The three major auction houses reported combined first-half 2026 sales of approximately $4.8 billion, a 22% increase over the same period in 2025, but the recovery remains concentrated in trophy lots and select contemporary categories. Christie's led with $2.1 billion, Sotheby's followed at $1.9 billion, and Phillips captured $800 million. The headline figures mask significant unevenness: works above $10 million accounted for 61% of total hammer value despite representing less than 3% of lots sold.
The disparity appears sharpest in post-war and contemporary art, where 94% of lots over $20 million found buyers, while mid-tier works between $500,000 and $2 million saw sell-through rates of 58% to 63%, down from 71% in the same period in 2019. Impressionist and modern categories showed healthier breadth, with sell-through rates holding near 68% across price bands. Asian art posted the weakest recovery, with total hammer values up only 7% year-over-year and average lot prices declining 4% despite stable volumes. Watches and jewelry categories outperformed, with combined sales up 31%, driven largely by private-treaty transactions thathouses now report alongside public auctions.
The bifurcation matters because it signals continued risk aversion among mid-tier collectors and institutions, who typically provide liquidity and price discovery for the $200,000 to $3 million segment. When this cohort retreats, consignors face longer holding periods and wider bid-ask spreads, which in turn affects estate planning, collateral valuations, and art-secured lending portfolios. Family offices with exposure to art as an asset class are seeing marked-to-market adjustments on mid-tier holdings, while trophy acquisitions continue to appreciate or hold value. The divergence also affects auction house revenue mix: while headline sales rose 22%, net commissions grew only 14%, as houses offered aggressive buyer and seller incentives on slower-moving inventory to preserve market share.
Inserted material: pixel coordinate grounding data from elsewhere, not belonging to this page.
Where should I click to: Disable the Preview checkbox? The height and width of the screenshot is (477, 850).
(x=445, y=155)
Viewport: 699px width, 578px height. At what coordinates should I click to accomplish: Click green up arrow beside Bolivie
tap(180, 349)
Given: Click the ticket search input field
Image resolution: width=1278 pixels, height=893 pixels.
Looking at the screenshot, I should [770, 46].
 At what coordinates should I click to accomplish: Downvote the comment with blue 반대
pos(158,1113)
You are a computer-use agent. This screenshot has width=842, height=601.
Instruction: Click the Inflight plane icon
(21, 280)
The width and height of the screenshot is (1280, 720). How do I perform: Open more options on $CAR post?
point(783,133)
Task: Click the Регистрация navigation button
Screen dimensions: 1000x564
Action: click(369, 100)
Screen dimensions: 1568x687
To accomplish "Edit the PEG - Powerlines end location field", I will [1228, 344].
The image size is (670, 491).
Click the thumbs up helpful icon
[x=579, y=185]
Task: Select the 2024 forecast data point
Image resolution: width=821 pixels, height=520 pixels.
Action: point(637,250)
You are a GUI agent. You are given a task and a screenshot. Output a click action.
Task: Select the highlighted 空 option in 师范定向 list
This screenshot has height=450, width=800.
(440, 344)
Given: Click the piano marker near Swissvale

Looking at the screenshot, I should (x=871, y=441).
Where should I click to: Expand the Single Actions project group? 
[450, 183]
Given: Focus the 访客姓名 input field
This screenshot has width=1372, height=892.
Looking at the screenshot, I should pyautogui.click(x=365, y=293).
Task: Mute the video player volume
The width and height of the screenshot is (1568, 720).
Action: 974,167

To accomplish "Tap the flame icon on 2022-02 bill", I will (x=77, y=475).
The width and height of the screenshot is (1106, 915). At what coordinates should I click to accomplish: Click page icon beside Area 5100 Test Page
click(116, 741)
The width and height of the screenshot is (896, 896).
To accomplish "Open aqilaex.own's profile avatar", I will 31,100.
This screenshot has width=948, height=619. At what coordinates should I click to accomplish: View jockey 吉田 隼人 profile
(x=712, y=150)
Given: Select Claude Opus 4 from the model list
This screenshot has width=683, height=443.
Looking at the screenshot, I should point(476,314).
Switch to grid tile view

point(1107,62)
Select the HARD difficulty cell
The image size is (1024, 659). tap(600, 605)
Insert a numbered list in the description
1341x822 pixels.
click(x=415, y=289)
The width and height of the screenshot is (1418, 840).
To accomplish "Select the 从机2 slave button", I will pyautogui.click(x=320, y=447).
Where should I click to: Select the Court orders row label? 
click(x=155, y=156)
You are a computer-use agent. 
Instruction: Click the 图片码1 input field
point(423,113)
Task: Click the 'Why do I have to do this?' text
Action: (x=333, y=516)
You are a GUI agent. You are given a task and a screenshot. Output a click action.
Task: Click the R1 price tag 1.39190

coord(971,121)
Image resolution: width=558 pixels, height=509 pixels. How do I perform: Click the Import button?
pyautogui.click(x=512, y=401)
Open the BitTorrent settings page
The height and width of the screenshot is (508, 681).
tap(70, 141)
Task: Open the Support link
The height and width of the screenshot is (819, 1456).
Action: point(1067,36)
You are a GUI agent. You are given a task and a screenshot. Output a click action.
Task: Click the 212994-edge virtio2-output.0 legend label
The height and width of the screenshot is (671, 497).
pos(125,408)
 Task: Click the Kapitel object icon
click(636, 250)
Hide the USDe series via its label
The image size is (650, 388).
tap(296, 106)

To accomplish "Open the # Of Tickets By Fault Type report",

Operators should monitor third-quarter evening sale catalogues for consignment quality and guarantee structures. If houses continue to chase trophy lots with minimum-price guarantees while mid-tier sell-through rates stagnate, risk concentration increases. Watch for changes in private-sale disclosure practices, as houses are folding more negotiated transactions into public reporting to smooth headline volatility. Estate advisors and art finance desks should expect appraisal and loan-to-value recalibrations on works between $500,000 and $2 million through year-end, particularly in contemporary categories where comparable sales data has thinned.
Phillips reports Q3 evening sales in New York on November 12, which will test whether September market turbulence affects consignment flow for year-end auctions.